The equation $$y = -16t^2 - 18t + 405$$ describes the height (in feet)

of a ball thrown downward at 18 feet per second from a height of 405 feet from the ground,

as a function of time t, in seconds.

In how many seconds will the ball hit the ground?

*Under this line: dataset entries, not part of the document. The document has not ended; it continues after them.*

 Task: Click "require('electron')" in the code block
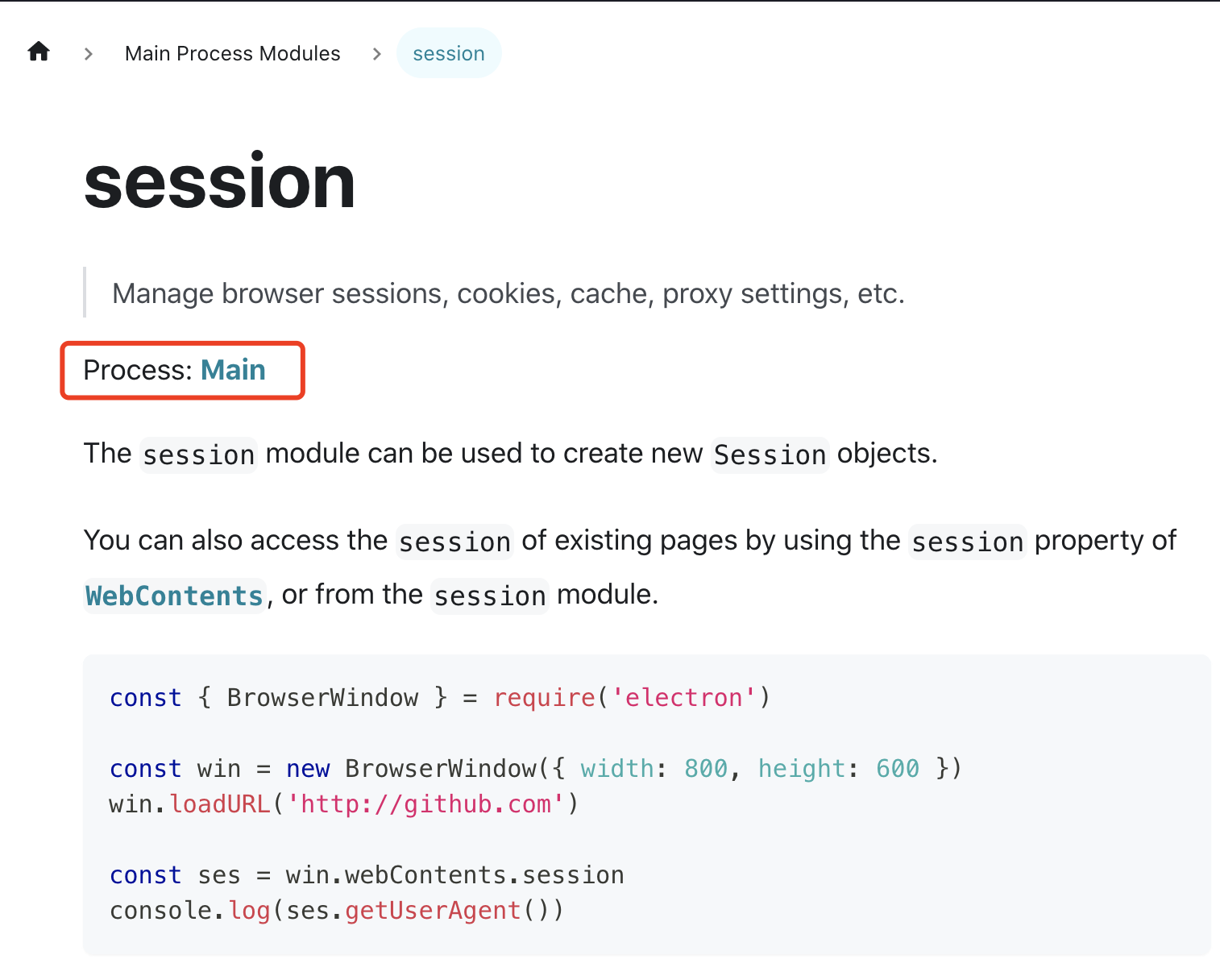[x=629, y=697]
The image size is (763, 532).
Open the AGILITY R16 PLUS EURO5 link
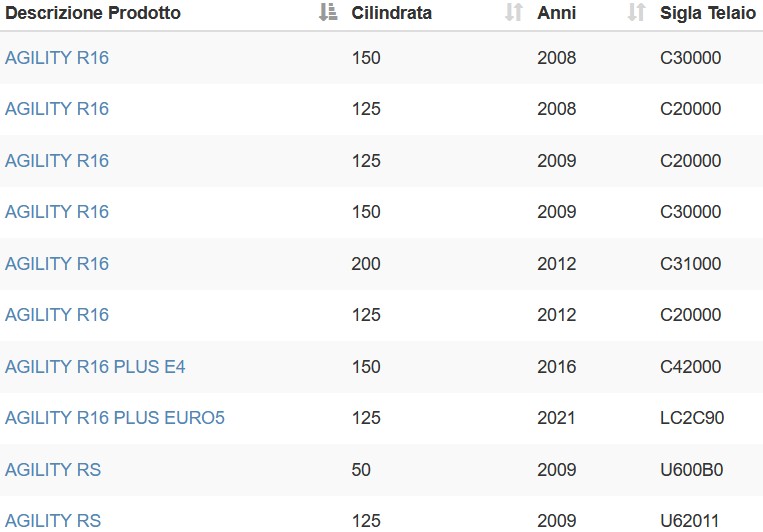115,418
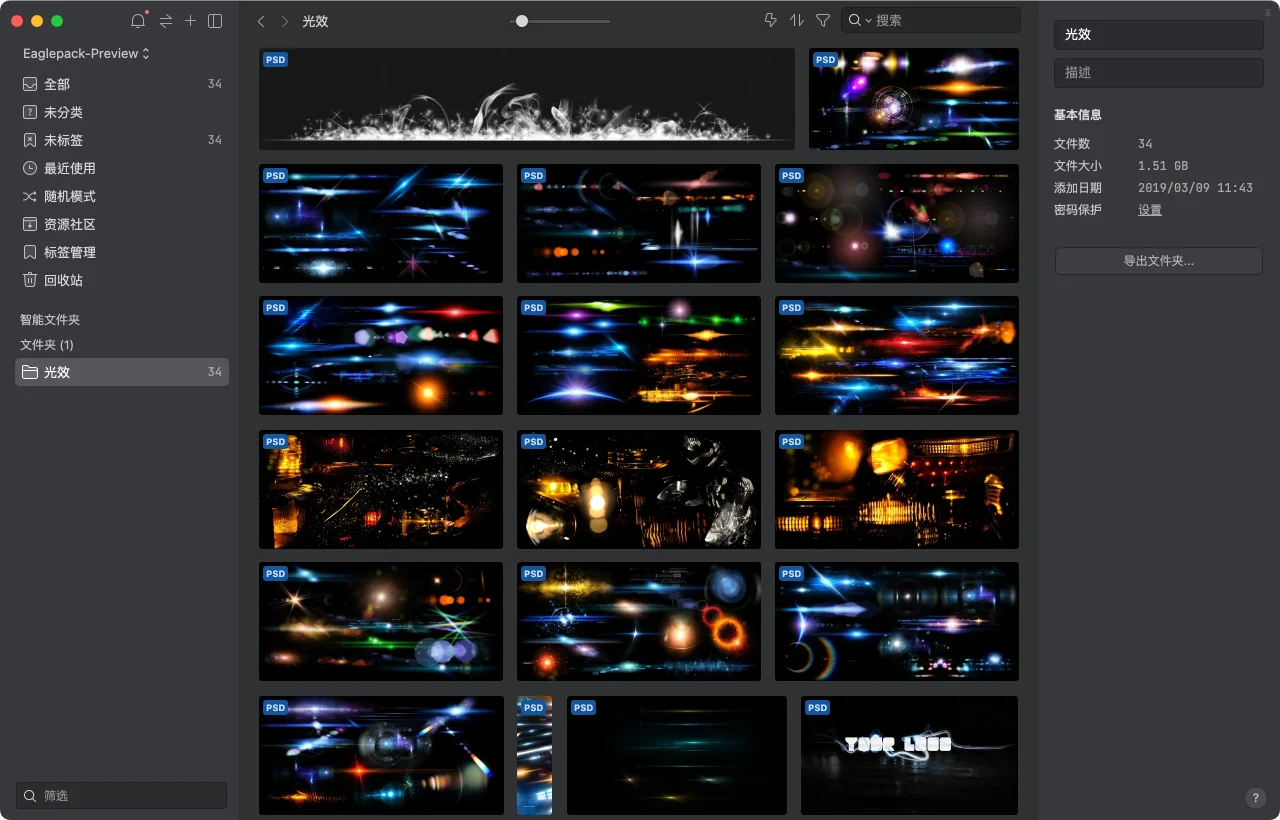Open the filter funnel icon
The width and height of the screenshot is (1280, 820).
coord(823,21)
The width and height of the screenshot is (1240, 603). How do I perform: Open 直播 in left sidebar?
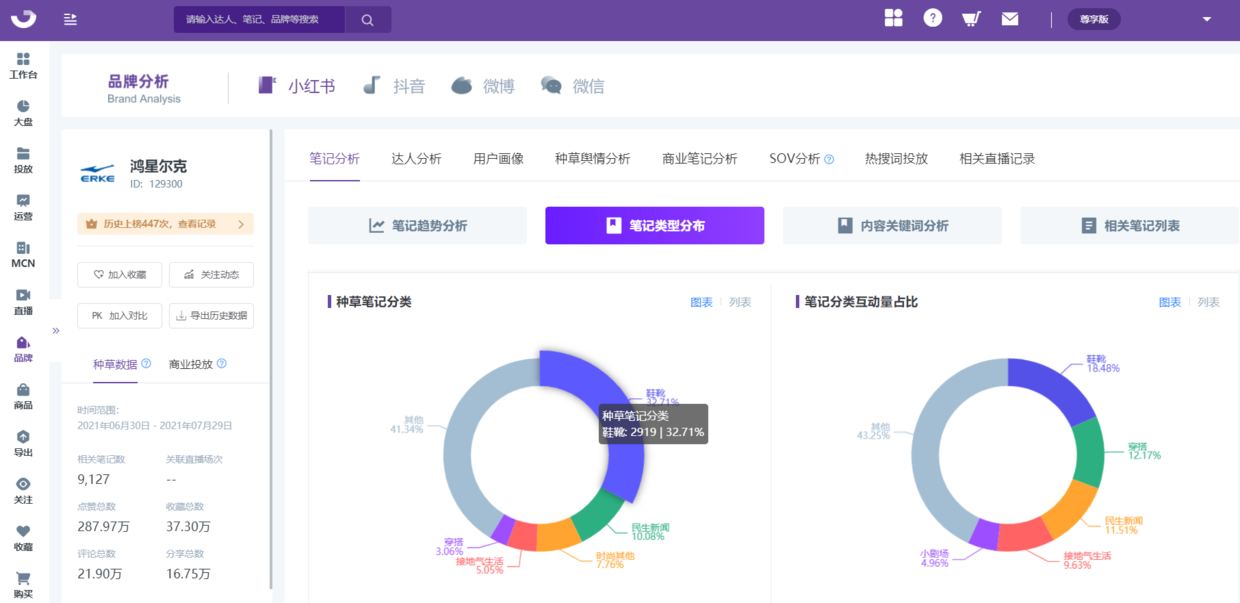pyautogui.click(x=23, y=302)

$$\begin{array}{|rcll|} \hline y &=& -16t^2 - 18t + 405 \quad | \quad \text{the ball hit the ground at }~ y = 0 \\ 0 &=& -16t^2 - 18t + 405 \quad | \quad \times(-1) \\ 16t^2 + 18t - 405 &=& 0 \\\\ t &=& \dfrac{-18\pm \sqrt{18^2-4\times16\times(-405)} } {2\times 16} \\\\ t &=& \dfrac{-18\pm \sqrt{324+25920} } {32} \\\\ t &=& \dfrac{-18\pm \sqrt{26244} } {32} \\\\ t &=& \dfrac{-18\pm 162 } {32} \\\\ t &=& \dfrac{-18+162 } {32} \quad | \quad t > 0 ! \\\\ t &=& \dfrac{144} {32} \\\\ \mathbf{t} &=& \mathbf{4.5\ \text{seconds}} \\ \hline \end{array}$$